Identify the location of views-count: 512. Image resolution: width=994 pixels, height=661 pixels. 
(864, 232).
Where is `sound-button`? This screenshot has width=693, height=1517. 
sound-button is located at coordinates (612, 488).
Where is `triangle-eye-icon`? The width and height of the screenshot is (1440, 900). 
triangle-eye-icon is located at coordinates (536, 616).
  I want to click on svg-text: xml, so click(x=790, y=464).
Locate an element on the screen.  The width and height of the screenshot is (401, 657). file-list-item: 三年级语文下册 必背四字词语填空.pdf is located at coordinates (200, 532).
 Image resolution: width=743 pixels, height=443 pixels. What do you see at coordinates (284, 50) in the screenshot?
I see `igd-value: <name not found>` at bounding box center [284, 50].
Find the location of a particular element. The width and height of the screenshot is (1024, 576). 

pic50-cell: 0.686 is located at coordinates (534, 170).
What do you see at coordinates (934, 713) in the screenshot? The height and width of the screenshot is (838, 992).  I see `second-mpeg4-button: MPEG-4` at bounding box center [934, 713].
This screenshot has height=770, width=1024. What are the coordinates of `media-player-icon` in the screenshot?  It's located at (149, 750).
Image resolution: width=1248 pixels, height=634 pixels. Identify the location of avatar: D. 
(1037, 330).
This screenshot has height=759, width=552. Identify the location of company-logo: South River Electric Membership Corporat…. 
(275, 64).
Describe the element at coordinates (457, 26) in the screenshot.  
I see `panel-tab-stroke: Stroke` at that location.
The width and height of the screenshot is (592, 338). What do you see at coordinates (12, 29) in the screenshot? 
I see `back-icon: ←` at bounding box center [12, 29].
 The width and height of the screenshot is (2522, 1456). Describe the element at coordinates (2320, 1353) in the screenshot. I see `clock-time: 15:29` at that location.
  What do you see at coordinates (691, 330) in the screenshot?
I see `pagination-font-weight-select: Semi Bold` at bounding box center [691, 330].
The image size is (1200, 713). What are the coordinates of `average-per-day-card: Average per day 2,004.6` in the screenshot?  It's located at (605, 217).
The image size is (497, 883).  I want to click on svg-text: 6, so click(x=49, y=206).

*TASK DIRECTIONS*. Render the lines, starting at the first one and ending at the line that contains "sound-button is located", as a two-column CSV with the headers input and output. Give one row for each line and the answer that follows it, and put each value in a single quoted field with any line breaks replaced by spaces.

*SOLUTION*.
input,output
"Identify the location of views-count: 512. Image resolution: width=994 pixels, height=661 pixels.","(864, 232)."
"Where is `sound-button`? This screenshot has width=693, height=1517.","sound-button is located at coordinates (612, 488)."